Daenerys Targaryen in Game of Thrones 1x01

There are other pieces I could write. I could discuss, for example, how brilliantly the show suckered us into rooting for Daenerys Targaryen from the start, in ways that "The Bells" forces us, now, to question. We are forced to interrogate both our view of Daenerys Targaryen and our investment in her. For example, if she had been anything other than a young, angelically beautiful woman, would we perhaps have been more suspicious of her right from the very beginning? Isn't there a part of us that—like Jorah Mormont, like Tyrion Lannister, like Jon Snow—fell in love with her on first sight and assumed—in spite of a lot of evidence—that she was fundamentally a good person? ("Princess, you have a gentle heart," Jorah told her, way back in Season One, but Dany swiftly contradicted him: "I do not have a gentle heart, Ser," she said. Perhaps we all should have listened to her.)

Throughout this series, people—particularly men—have always underestimated Daenerys Targaryen, and projected their own expectations onto her. Did I do the same thing? If this character had been a man—whether that man looked like Viserys, or Jon, or The Hound—would I have given her as much benefit of the doubt as I have? Would I not have judged her arrogance, her entitlement, her swiftness to violence more severely? Might I not have recognized the genocidal tyrant staring out at us more easily?

And let us be honest: Part of Dany's appeal was always that she was a beautiful young woman who was capable of wreaking unbelievable destruction. (Beautiful girls who can wreak destruction are practically a fetish in pop culture, particularly—as in Buffy the Vampire Slayer, Kill Bill, and Atomic Blondeto name just three off the top of my head—in pop culture written by men.) Just last week, I confessed that "I like it as much as anyone when she kicks ass and lights shit up with her dragons," and frankly that was an understatement: In episodes like "Valar Morghulis," "And Now His Watch is Ended," and "Book of the Stranger," I have celebrated Dany's firebombing capabilities. I have delighted in her pyromania. I have sung exuberant arias to her scorched-earth policy and reveled in the wholesale slaughter she unleashes as an expression of female empowerment.

And now "The Bells" has slapped me in the face with all of that. Oh, you like seeing Dany get mad and unleash her dragons? it says. Watch this, and tell me how much you like it now. 

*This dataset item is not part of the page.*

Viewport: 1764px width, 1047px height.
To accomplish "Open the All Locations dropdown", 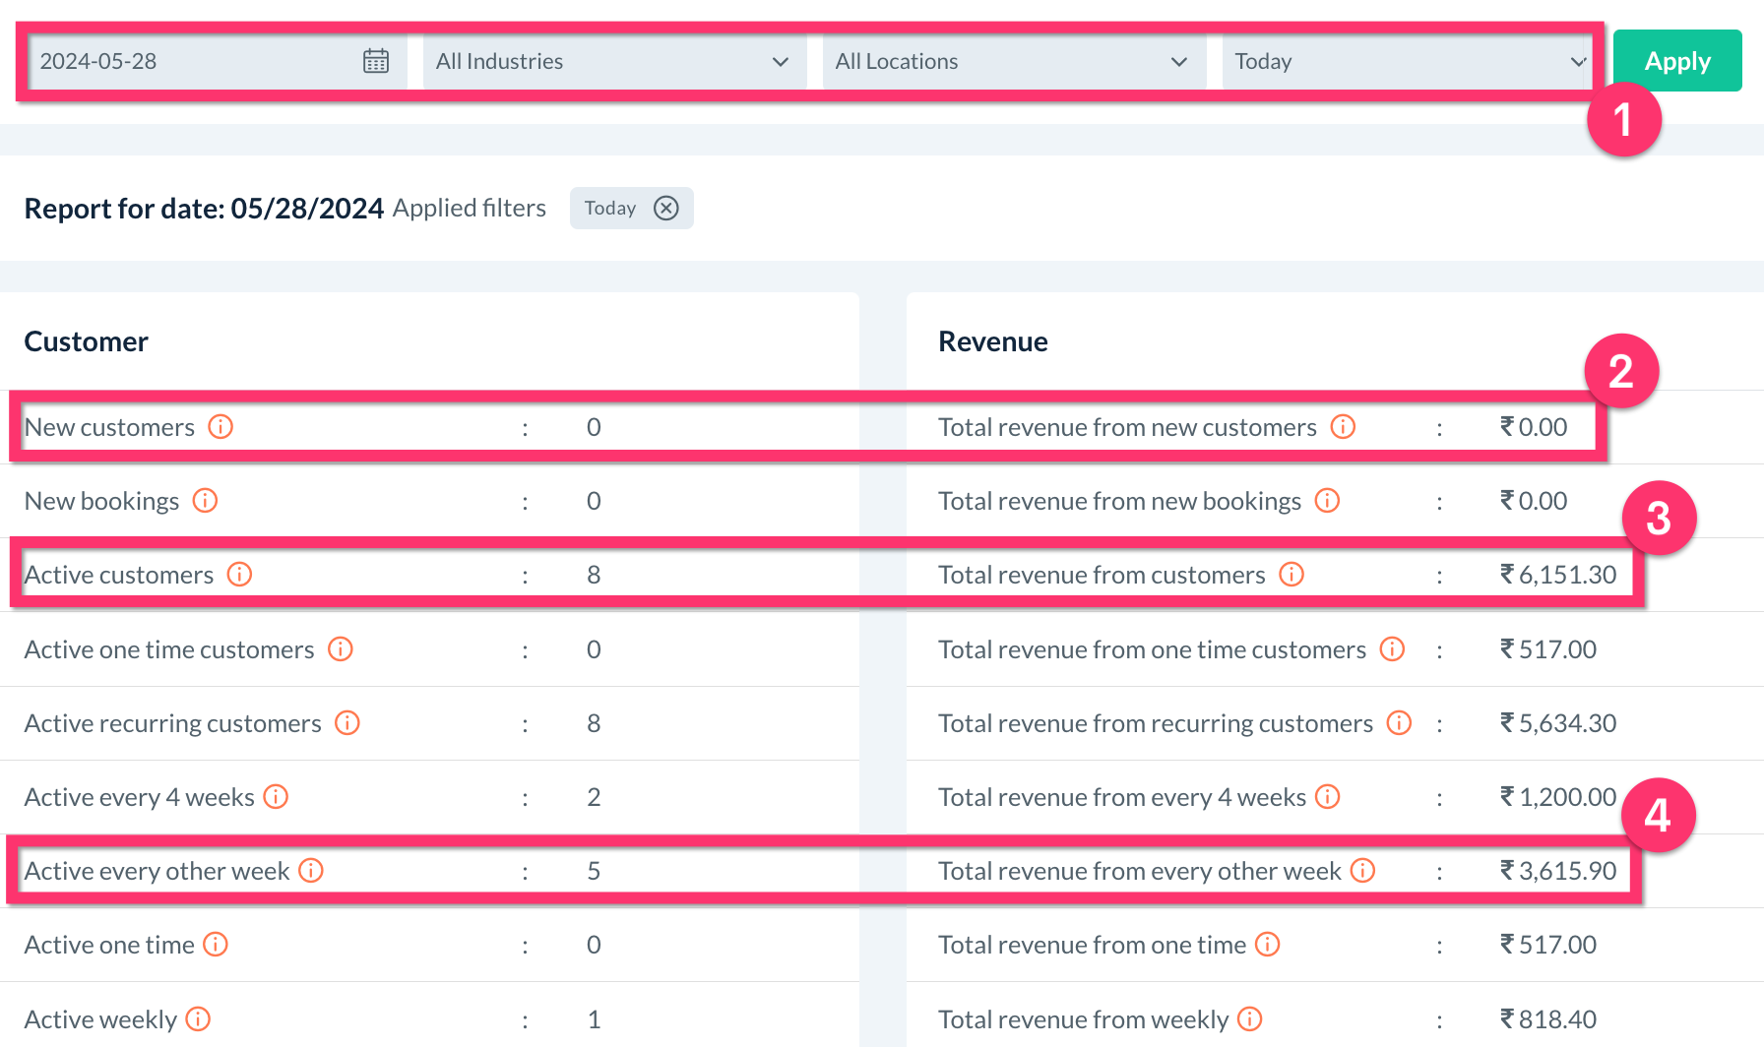I will point(1014,61).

Game of Thrones has always had a complex relationship to the uses of power, and forced us to question the moments of violence we find justified and the moments of violence we find reprehensible. "Why is it is more noble to kill 10,000 men in battle than a dozen at dinner?” Tywin Lannister once asked, and it is actually a good question. (We feel like it is, but Game of Thrones forces us to ask ourselves why it is. And if it's wrong when Walder Frey does it, it is somehow right when Arya Stark does it?)

So, looking back, I find they're complicated, my reactions to Dany. So many of Dany's actions felt justified in the moment, and perhaps they were. But did all 163 noblemen of Meereen really deserve to die? And—if they did—was crucifying them alive really the right way to go about it?  If Joffrey had done this, would we have glossed over his crime so quickly as simply a matter of questionable judgement? If Jon Snow's preferred method of execution was burning people alive—instead of the quicker, more humane methods of beheading and hanging he has employed—wouldn't we judge him for that?

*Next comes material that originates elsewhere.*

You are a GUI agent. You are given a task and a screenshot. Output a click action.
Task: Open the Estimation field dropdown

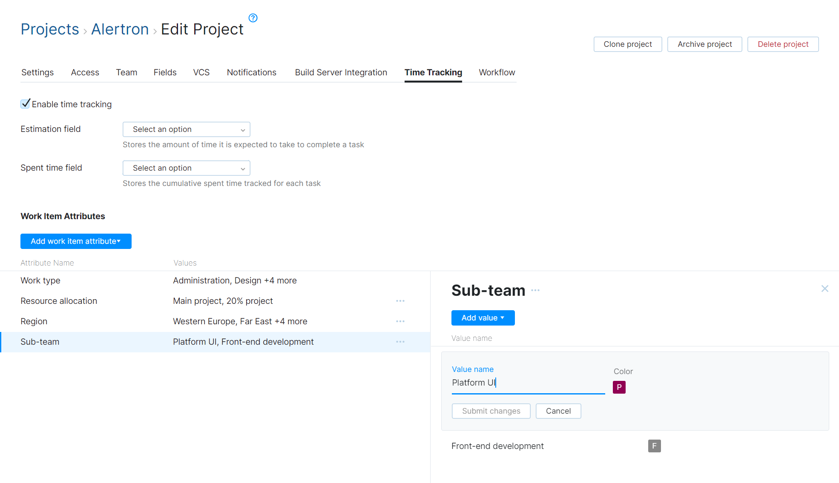pyautogui.click(x=186, y=129)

To be clear, it's not like we never noticed all of these problems: I (and most other writers) have discussed them from the beginning, and viewer reactions to Dany's character have been decidedly mixed. But I think Dany's gender has always made our relationship to her use of power complicated: because so few women in this world had any power; because she mostly used her power against really terrible people; and because she used her power with better intentions than pretty much any of the men.

Daenerys in Game of Thrones 3x10 - Mhysa

Similarly, I think Dany's gender has trumped her race in my assessment of her actions. Looking back, I am pleased to see that I at least gave passing lip-service to the notion that Dany's white body crowd-surfing on an ocean of brown bodies in "Mhysa" was "a troubling image," and that "the history of colonial intervention is not a promising one." But I also celebrated her being hailed as "Mother" by the people of Meereen as a mark of her different, better, more feminine approach to ruling.

Which is to say: If it had been Viserys—or even Jon Snow—being hailed as "Father" by these people, I think I might have found it much more "troubling." The same is true of Dany's violent purge of the Khals in "Book of the Stranger," which turned out to be a unilateral decision to single-handedly eradicate Dothraki culture. If she had been a man, I suspect that I might have put more energy into interrogating Dany's White Savior narrative—as plenty of writers, particularly writers of color, did—and focused more on the parallels to our own world's disastrous legacy of white intervention in, and colonization of, black and brown cultures. I suspect it might not have taken the brutal evidence of "The Bells" for me to start thinking about the parallels between Daenerys Targaryen and America, both spouting humane and democratic ideals, both viewing themselves as spreading freedom, and both using their unchecked power—naively at best, self-servingly at worst—to leave unconscionable devastation in their wake.

(As I mentioned last week, I regret that the show has not given us any indication of how things are going in Essos since Dany left. She basically upended their entire way of life through force, left a weak puppet government in place with Daario "All-Rulers are-Either-Butchers-or-Meat" Naharis in charge, and buggered off to conquer new worlds. Nothing about how that experiment has played out in our world suggests that the scenario will play out any happier in Game of Thrones.)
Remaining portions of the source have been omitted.